**Exercise objective**
Look below for the line that contains "You are a GUI" and the line that contains "Pull A Shot", then restate both of them and every line in between, exactly. No picture goes in the copy.

**Supplied records**
• • • • •

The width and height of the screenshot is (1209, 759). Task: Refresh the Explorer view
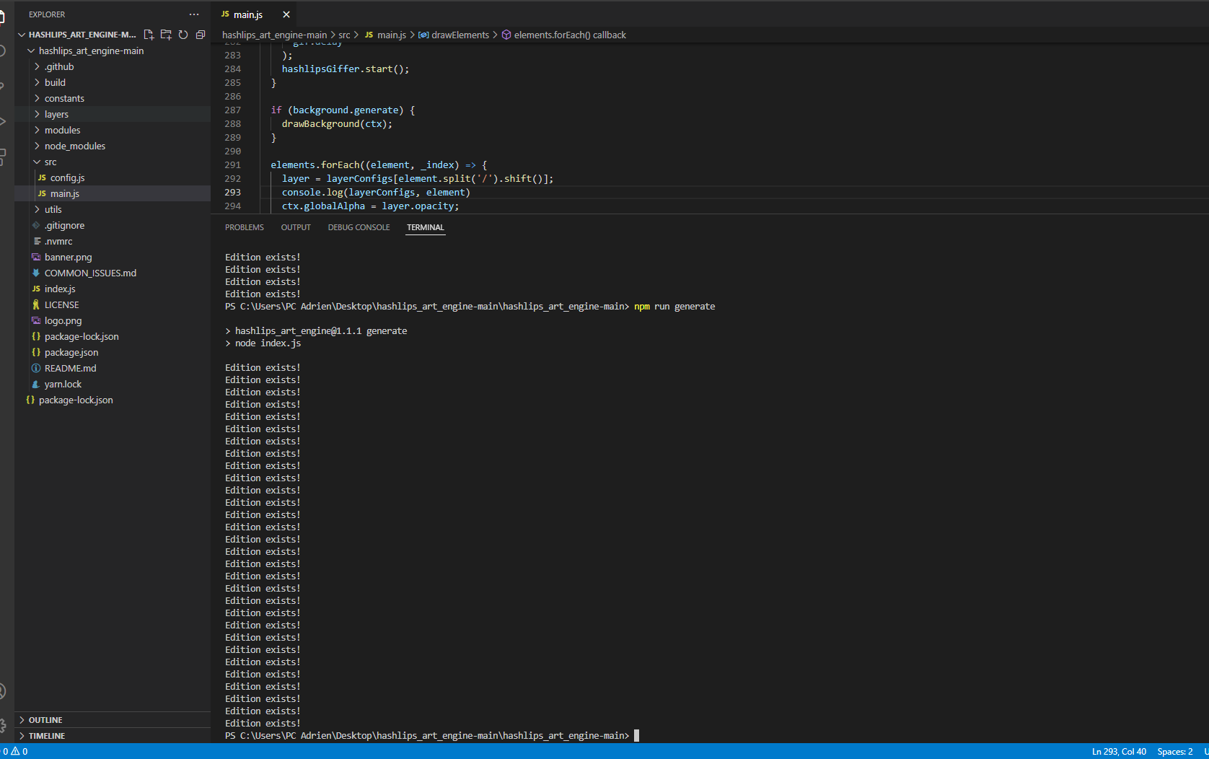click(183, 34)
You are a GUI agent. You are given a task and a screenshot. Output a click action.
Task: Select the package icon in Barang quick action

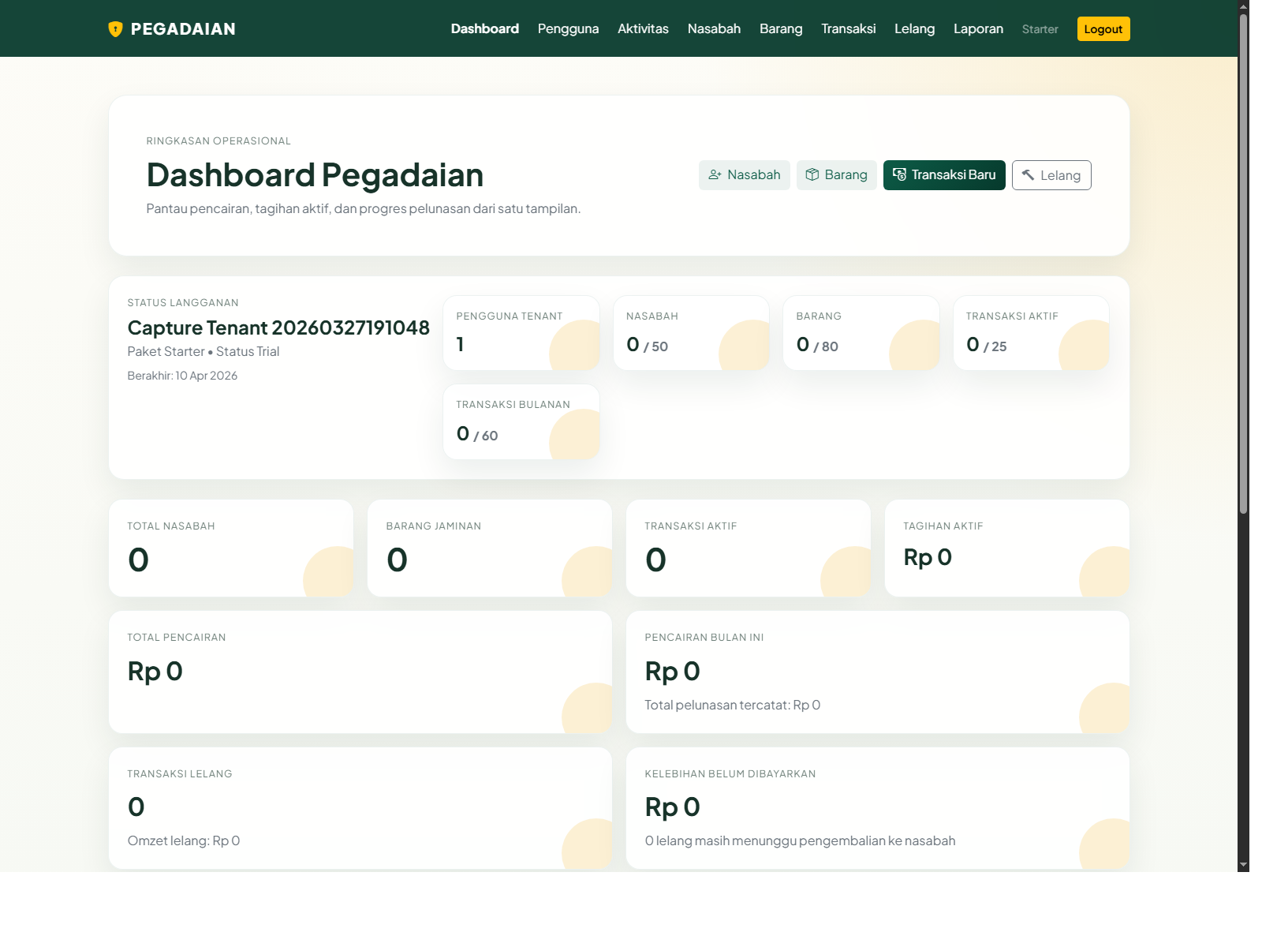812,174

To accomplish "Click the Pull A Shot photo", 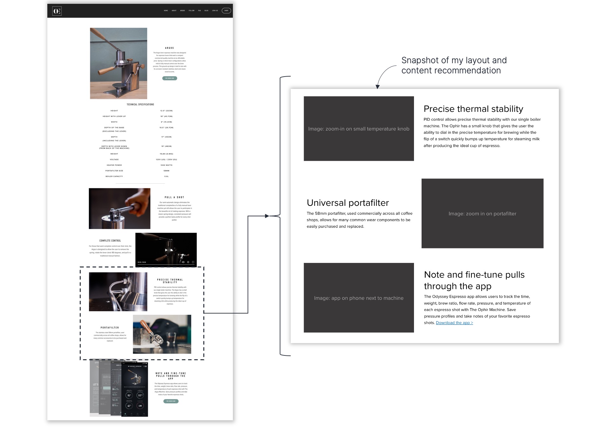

• • • • •

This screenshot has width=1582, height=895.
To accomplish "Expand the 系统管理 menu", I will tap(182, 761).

• • • • •

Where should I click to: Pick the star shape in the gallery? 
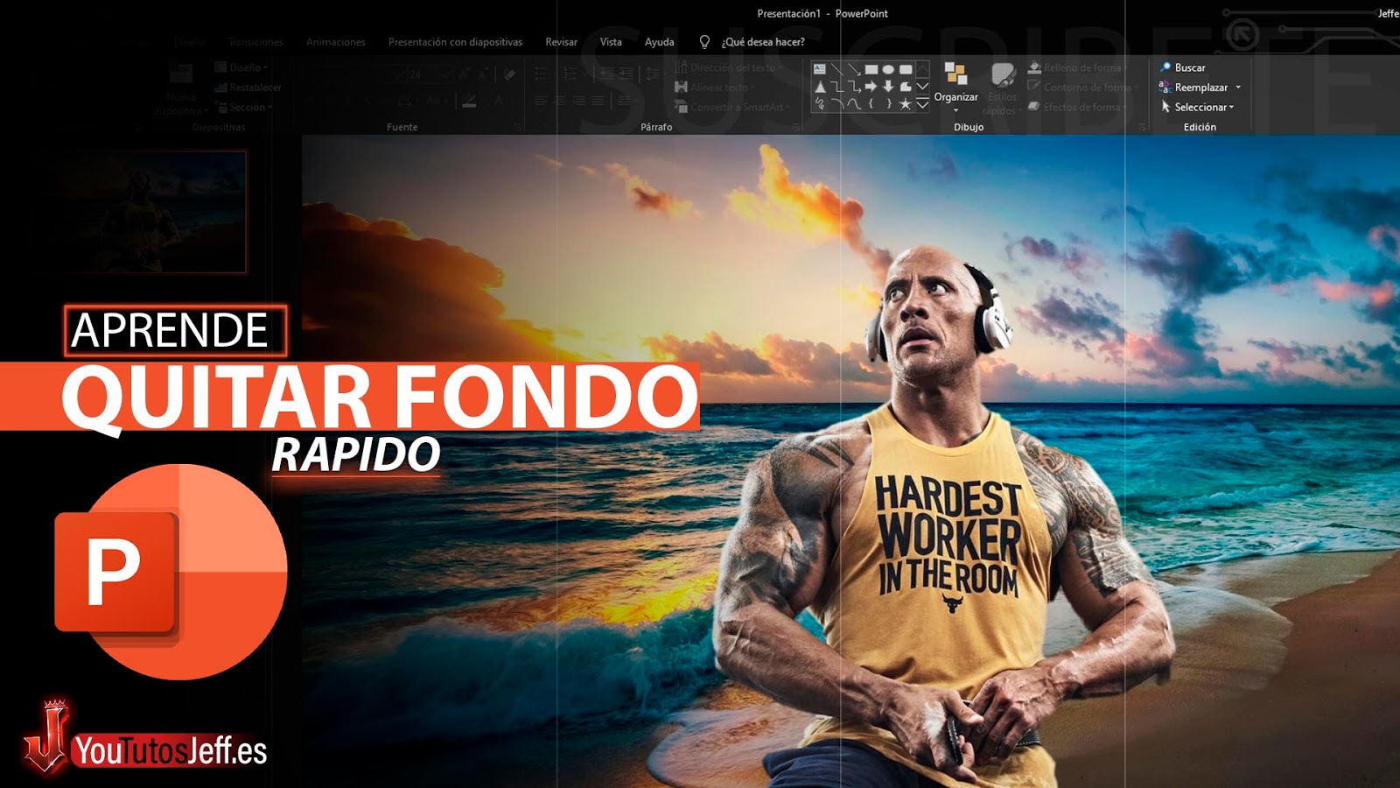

• • • • •

**Problem solution**
You are a GUI agent. You are given a task and a screenshot. Output a click action.
Task: Select the package icon in Barang quick action

812,174

To accomplish "Click the Pull A Shot photo", 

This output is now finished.